▶ TASK STATEMENT
The answer must consist solely of the lines below starting at the one containing "Instruction: Switch to step 选择加密方式及格式" and ending at the one containing "Given: Click the battery icon in system tray", repeated exactly, with both ends included and all pictures omitted.

Records from a data collection
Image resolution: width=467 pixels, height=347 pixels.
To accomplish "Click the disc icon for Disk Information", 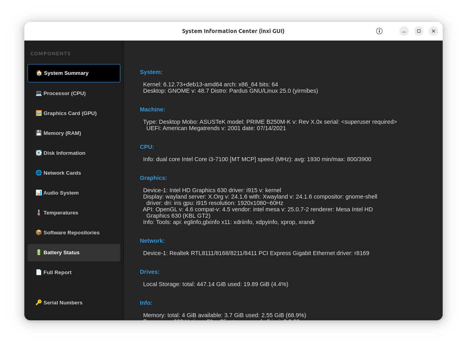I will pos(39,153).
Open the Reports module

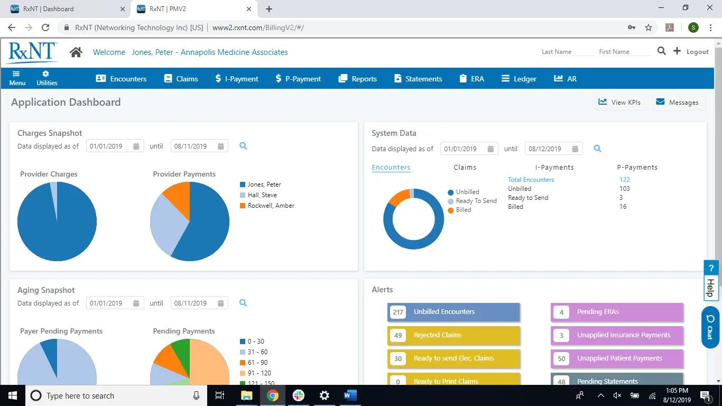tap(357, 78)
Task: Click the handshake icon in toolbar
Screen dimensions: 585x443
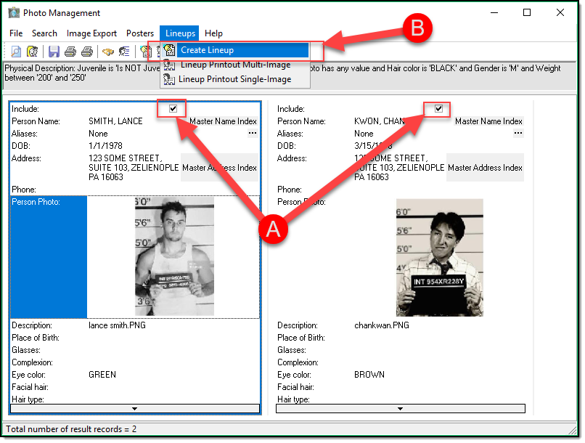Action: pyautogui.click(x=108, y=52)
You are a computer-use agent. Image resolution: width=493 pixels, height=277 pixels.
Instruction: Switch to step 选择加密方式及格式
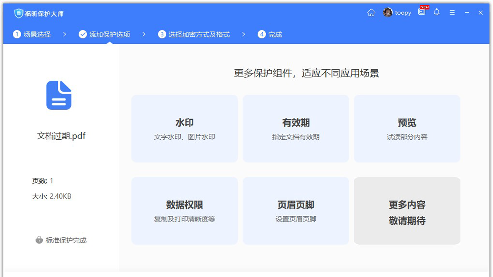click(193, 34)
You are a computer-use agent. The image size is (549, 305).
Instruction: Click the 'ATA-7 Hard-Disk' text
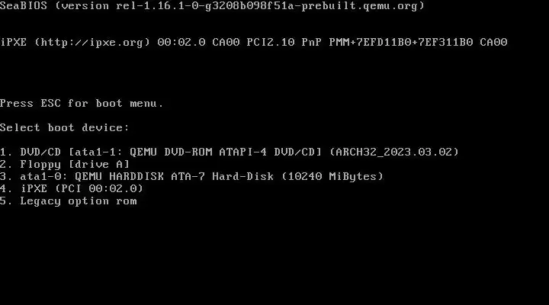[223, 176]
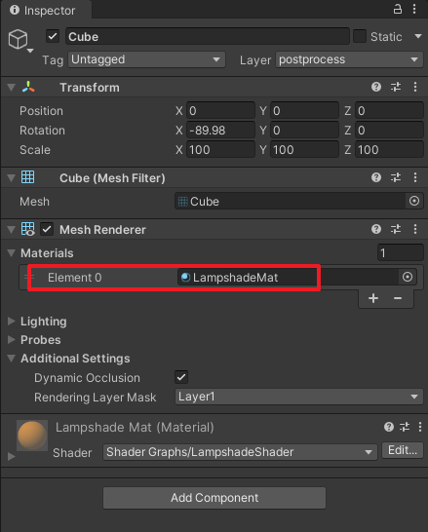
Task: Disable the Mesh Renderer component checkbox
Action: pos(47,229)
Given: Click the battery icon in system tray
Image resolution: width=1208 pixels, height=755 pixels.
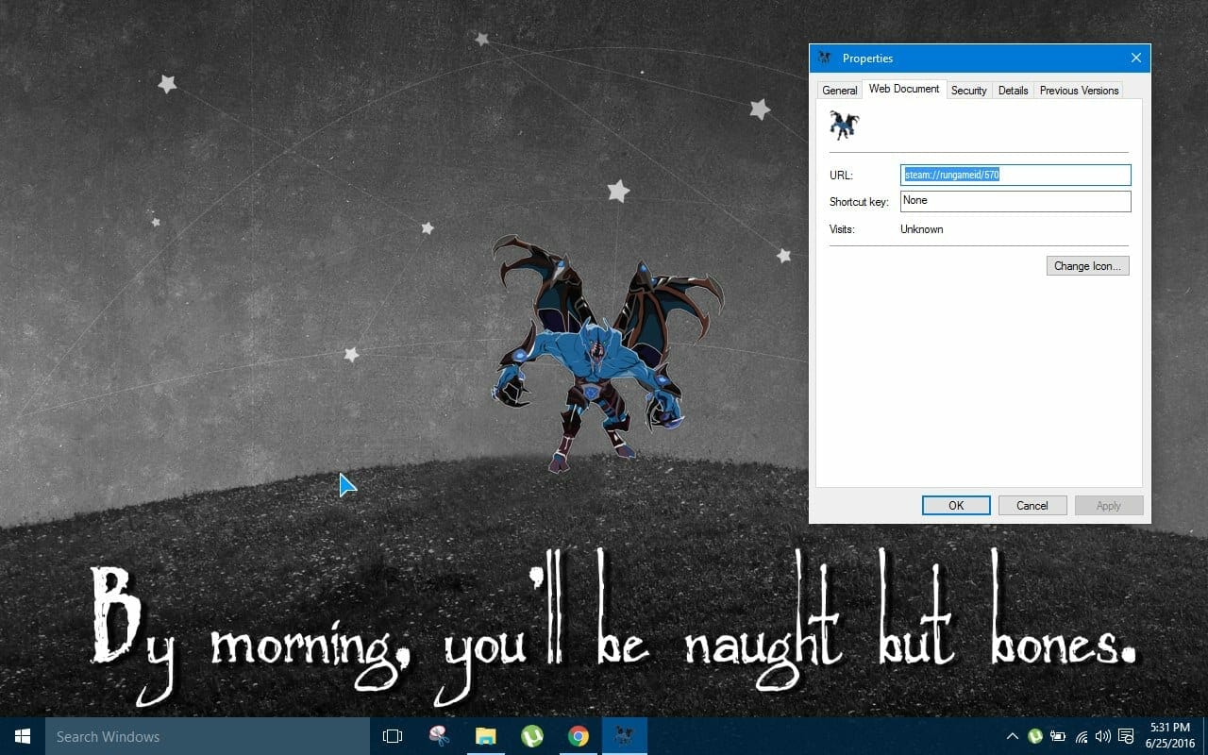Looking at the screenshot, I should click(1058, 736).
* * *
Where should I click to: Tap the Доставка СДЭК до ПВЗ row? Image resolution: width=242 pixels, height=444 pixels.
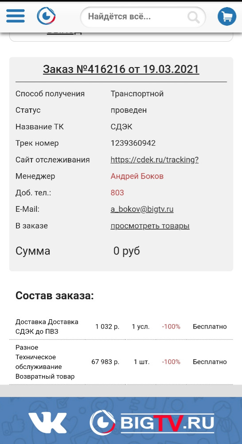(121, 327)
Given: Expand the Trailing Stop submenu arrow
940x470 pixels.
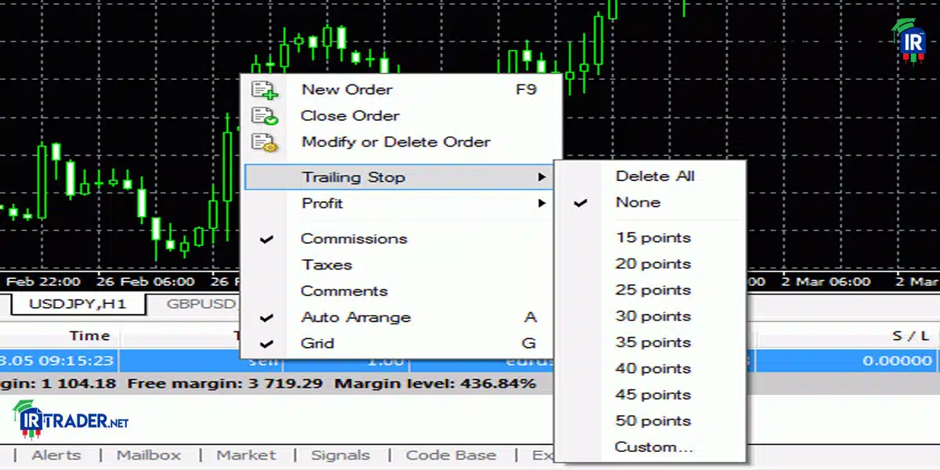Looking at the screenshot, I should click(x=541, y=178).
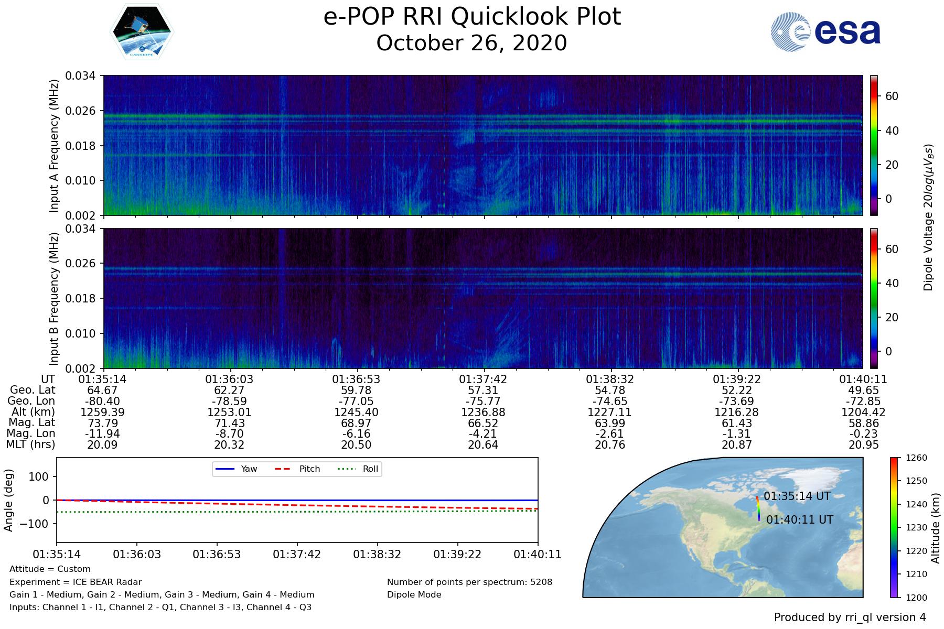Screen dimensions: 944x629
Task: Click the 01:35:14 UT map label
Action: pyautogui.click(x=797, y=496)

▶ THE ANSWER
Instruction: Switch to step 选择加密方式及格式
click(193, 34)
You are a computer-use agent. The image size is (549, 305).
Instruction: Click the 'ATA-7 Hard-Disk' text
[223, 176]
Task: Disable the Mesh Renderer component checkbox
Action: pos(47,229)
Given: Click the battery icon in system tray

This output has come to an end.